Support has come from her family, including her daughter-in-law the Countess of Wessex, who lives nearby, her personal dresser and confidante Angela Kelly, and her ladies in waiting.
The Queen also has the companionship of her pets – her corgi puppy Muick, bought for her when Philip was ill by the Duke of York, and an older dog – a dorgi called Candy.
But she was left heartbroken when another puppy, Fergus the dorgi, died just a month after the duke.
Amid rifts and divisions – from the fallout of the Sussexes’ Oprah interview, with accusations of racism, to Harry criticising the royal family for “total neglect” over his attempts to get help over social media harassment – there have been moments of joy among the sadness in 2021.
Princess Beatrice announced she was expecting a baby in the autumn and on Sunday Harry and Meghan shared the news they had welcomed a daughter – Lilibet “Lili” Diana Mountbatten-Windsor.
Lili, the Queen’s 11th great-grandchild, has been named in tribute to both the Queen – with Lilibet being her family nickname – and Harry’s late mother Diana, Princess of Wales.
Lilibet was also the name Philip used for his wife of 73 years.
But the Sussexes clashed with the BBC over the version of events that led to the naming of their daughter.
Harry and Meghan’s lawyers have written to the corporation after a BBC story claimed the Queen had not been asked about the naming of their baby.
A spokeswoman for the couple said their daughter’s name was mentioned in a conversation with the Queen.
The Queen is understood to be keen to carry out more public engagements in the coming months instead of the virtual events which have taken up much of her schedule since the pandemic hit.
She has a busy run of events this week – meeting US president Joe Biden, who is in the UK for the G7 summit, and attending a mini Trooping the Colour at Windsor to mark her official birthday at the weekend.

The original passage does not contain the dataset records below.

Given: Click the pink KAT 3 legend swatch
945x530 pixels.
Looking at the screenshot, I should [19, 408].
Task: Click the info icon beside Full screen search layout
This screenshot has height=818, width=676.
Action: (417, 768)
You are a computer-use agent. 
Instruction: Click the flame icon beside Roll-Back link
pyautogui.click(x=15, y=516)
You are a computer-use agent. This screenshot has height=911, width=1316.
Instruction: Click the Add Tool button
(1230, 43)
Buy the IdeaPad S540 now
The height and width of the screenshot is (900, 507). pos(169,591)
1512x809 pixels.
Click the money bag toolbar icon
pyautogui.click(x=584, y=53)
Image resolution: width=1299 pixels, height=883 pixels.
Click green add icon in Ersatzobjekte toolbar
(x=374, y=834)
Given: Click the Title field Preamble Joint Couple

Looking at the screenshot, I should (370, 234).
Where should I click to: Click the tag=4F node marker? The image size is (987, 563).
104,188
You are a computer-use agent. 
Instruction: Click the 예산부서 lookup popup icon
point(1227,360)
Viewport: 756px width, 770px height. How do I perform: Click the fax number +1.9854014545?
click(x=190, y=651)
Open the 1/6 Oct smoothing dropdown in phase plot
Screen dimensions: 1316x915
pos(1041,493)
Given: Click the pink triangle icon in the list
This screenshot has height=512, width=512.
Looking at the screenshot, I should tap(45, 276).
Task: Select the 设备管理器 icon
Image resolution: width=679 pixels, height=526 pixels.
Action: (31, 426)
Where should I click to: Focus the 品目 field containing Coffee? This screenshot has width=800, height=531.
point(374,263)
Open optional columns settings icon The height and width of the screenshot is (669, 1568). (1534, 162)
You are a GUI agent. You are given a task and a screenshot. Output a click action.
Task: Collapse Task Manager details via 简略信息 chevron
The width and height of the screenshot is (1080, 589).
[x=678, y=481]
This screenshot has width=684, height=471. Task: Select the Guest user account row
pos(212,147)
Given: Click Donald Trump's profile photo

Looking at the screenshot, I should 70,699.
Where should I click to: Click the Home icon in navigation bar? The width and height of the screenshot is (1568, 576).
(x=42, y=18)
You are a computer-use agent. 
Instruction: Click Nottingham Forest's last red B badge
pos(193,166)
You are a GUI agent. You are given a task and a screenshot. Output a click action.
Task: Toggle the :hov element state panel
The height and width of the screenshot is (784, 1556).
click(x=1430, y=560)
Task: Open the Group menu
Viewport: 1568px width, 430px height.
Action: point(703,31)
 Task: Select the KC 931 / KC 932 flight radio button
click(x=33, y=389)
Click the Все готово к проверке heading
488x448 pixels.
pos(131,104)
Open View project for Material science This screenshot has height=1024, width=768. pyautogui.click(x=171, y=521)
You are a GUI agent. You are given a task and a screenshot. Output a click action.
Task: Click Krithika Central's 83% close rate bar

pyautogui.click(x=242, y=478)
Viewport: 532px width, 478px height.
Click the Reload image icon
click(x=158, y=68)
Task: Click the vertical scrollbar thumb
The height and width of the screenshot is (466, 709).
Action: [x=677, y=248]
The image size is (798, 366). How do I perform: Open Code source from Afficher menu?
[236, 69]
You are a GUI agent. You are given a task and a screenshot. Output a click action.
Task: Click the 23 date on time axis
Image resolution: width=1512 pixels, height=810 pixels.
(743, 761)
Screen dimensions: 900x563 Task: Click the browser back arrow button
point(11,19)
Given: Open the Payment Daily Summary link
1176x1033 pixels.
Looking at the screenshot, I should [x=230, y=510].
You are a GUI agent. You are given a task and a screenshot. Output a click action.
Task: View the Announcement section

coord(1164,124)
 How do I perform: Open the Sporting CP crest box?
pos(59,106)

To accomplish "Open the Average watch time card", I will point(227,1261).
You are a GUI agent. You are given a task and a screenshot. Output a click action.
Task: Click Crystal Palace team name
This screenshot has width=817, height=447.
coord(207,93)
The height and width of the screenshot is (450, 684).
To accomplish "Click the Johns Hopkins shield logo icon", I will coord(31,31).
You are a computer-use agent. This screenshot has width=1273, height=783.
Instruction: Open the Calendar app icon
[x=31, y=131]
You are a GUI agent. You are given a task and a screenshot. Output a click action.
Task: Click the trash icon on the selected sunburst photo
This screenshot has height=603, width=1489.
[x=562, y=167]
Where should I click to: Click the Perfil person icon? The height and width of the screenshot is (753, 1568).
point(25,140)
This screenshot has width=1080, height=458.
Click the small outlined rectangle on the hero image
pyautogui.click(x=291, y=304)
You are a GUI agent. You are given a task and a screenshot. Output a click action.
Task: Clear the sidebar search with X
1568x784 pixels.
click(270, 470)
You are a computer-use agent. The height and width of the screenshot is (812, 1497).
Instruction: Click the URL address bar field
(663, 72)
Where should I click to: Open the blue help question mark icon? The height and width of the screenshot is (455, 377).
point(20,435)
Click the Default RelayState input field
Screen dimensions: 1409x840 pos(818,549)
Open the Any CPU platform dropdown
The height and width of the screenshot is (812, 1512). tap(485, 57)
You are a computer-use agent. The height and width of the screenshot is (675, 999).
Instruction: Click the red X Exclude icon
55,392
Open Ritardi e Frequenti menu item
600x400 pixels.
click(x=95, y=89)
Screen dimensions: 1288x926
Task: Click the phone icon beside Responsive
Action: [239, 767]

The Queen’s cousin, the Duke of Kent, will accompany her at the birthday military parade on Saturday.
In May, the Queen attended a scaled-back Covid-secure State Opening of Parliament, where she was joined by the Prince of Wales and the Duchess of Cornwall.
It was her first official appearance in public as head of state, and first engagement outside the Castle, since the duke died.
Solemn and quietly spoken, the widowed Queen – the only figure without a mask throughout – who has pledged her life to her royal role, carried out her duty without flurry or fuss.
A smattering of masked MPs and peers, an empty-looking chamber and greatly reduced pomp and ceremony was the setting this year for the Queen’s Speech.
Later the same month, the Queen carried out her first solo engagement away from Windsor since Philip’s death, visiting the Royal Navy flagship HMS Queen Elizabeth at HM Naval Base Portsmouth.
Dressed in a brick-red military-style cashmere coat with a black velvet collar and buttons, the Queen appeared on good form as she smiled and chatted with the crew.